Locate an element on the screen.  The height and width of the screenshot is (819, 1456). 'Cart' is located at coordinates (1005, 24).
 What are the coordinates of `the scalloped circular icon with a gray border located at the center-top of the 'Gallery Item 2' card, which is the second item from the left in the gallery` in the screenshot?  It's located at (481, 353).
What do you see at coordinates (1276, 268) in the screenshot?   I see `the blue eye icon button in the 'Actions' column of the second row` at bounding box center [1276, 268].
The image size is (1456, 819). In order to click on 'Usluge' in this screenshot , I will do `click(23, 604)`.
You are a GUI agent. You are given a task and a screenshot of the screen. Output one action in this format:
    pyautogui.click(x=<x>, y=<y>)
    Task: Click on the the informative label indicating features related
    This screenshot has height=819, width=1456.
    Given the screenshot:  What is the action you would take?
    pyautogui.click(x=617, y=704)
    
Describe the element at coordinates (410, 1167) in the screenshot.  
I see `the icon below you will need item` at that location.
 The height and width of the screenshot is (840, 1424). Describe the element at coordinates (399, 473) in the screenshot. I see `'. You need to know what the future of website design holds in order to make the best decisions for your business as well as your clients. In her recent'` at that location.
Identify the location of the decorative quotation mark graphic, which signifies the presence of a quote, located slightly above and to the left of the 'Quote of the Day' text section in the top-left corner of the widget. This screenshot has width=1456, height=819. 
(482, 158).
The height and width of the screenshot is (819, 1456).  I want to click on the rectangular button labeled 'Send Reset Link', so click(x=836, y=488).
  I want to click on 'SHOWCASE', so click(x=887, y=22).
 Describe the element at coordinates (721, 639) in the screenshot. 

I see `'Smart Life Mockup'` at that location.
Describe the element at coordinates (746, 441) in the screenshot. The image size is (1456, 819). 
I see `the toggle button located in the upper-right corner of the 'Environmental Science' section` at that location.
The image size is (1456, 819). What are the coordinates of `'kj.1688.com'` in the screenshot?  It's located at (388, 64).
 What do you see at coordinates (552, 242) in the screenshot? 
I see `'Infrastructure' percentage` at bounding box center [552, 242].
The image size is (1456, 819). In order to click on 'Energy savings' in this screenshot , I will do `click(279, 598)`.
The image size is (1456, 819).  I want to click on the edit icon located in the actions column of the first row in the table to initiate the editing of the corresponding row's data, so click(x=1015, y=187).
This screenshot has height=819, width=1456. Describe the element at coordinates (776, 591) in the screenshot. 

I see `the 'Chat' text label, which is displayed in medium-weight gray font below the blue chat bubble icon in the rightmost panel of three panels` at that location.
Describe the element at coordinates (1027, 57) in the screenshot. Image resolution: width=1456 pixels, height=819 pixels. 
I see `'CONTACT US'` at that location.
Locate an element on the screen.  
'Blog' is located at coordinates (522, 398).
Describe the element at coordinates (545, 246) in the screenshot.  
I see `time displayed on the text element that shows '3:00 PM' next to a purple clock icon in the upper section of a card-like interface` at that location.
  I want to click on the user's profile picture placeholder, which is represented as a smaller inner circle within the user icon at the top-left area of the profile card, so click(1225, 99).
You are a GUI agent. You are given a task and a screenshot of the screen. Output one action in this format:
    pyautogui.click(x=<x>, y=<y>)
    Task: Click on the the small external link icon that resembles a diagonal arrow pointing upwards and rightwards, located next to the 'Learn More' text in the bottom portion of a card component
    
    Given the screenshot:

◆ GIVEN TASK:
Can you rewrite all the entries above as a Markdown table with the columns "Row" and "Line", numbering each line and leaving out blank lines?

◆ COMPLETED EXERCISE:
| Row | Line |
|---|---|
| 1 | Locate an element on the screen.  The height and width of the screenshot is (819, 1456). 'Cart' is located at coordinates (1005, 24). |
| 2 |  What are the coordinates of `the scalloped circular icon with a gray border located at the center-top of the 'Gallery Item 2' card, which is the second item from the left in the gallery` in the screenshot?  It's located at (481, 353). |
| 3 | What do you see at coordinates (1276, 268) in the screenshot?   I see `the blue eye icon button in the 'Actions' column of the second row` at bounding box center [1276, 268]. |
| 4 | The image size is (1456, 819). In order to click on 'Usluge' in this screenshot , I will do `click(23, 604)`. |
| 5 | You are a GUI agent. You are given a task and a screenshot of the screen. Output one action in this format: |
| 6 |     pyautogui.click(x=<x>, y=<y>) |
| 7 |     Task: Click on the the informative label indicating features related |
| 8 |     This screenshot has height=819, width=1456. |
| 9 |     Given the screenshot:  What is the action you would take? |
| 10 |     pyautogui.click(x=617, y=704) |
| 11 | Describe the element at coordinates (410, 1167) in the screenshot.   |
| 12 | I see `the icon below you will need item` at that location. |
| 13 |  The height and width of the screenshot is (840, 1424). Describe the element at coordinates (399, 473) in the screenshot. I see `'. You need to know what the future of website design holds in order to make the best decisions for your business as well as your clients. In her recent'` at that location. |
| 14 | Identify the location of the decorative quotation mark graphic, which signifies the presence of a quote, located slightly above and to the left of the 'Quote of the Day' text section in the top-left corner of the widget. This screenshot has width=1456, height=819.  |
| 15 | (482, 158). |
| 16 | The height and width of the screenshot is (819, 1456).  I want to click on the rectangular button labeled 'Send Reset Link', so click(x=836, y=488). |
| 17 |   I want to click on 'SHOWCASE', so click(x=887, y=22). |
| 18 |  Describe the element at coordinates (721, 639) in the screenshot.  |
| 19 | I see `'Smart Life Mockup'` at that location. |
| 20 | Describe the element at coordinates (746, 441) in the screenshot. The image size is (1456, 819).  |
| 21 | I see `the toggle button located in the upper-right corner of the 'Environmental Science' section` at that location. |
| 22 | The image size is (1456, 819). What are the coordinates of `'kj.1688.com'` in the screenshot?  It's located at (388, 64). |
| 23 |  What do you see at coordinates (552, 242) in the screenshot?  |
| 24 | I see `'Infrastructure' percentage` at bounding box center [552, 242]. |
| 25 | The image size is (1456, 819). In order to click on 'Energy savings' in this screenshot , I will do `click(279, 598)`. |
| 26 | The image size is (1456, 819).  I want to click on the edit icon located in the actions column of the first row in the table to initiate the editing of the corresponding row's data, so click(x=1015, y=187). |
| 27 | This screenshot has height=819, width=1456. Describe the element at coordinates (776, 591) in the screenshot.  |
| 28 | I see `the 'Chat' text label, which is displayed in medium-weight gray font below the blue chat bubble icon in the rightmost panel of three panels` at that location. |
| 29 | Describe the element at coordinates (1027, 57) in the screenshot. Image resolution: width=1456 pixels, height=819 pixels.  |
| 30 | I see `'CONTACT US'` at that location. |
| 31 | Locate an element on the screen.   |
| 32 | 'Blog' is located at coordinates (522, 398). |
| 33 | Describe the element at coordinates (545, 246) in the screenshot.   |
| 34 | I see `time displayed on the text element that shows '3:00 PM' next to a purple clock icon in the upper section of a card-like interface` at that location. |
| 35 |   I want to click on the user's profile picture placeholder, which is represented as a smaller inner circle within the user icon at the top-left area of the profile card, so click(1225, 99). |
| 36 | You are a GUI agent. You are given a task and a screenshot of the screen. Output one action in this format: |
| 37 |     pyautogui.click(x=<x>, y=<y>) |
| 38 |     Task: Click on the the small external link icon that resembles a diagonal arrow pointing upwards and rightwards, located next to the 'Learn More' text in the bottom portion of a card component |
| 39 |     Given the screenshot: |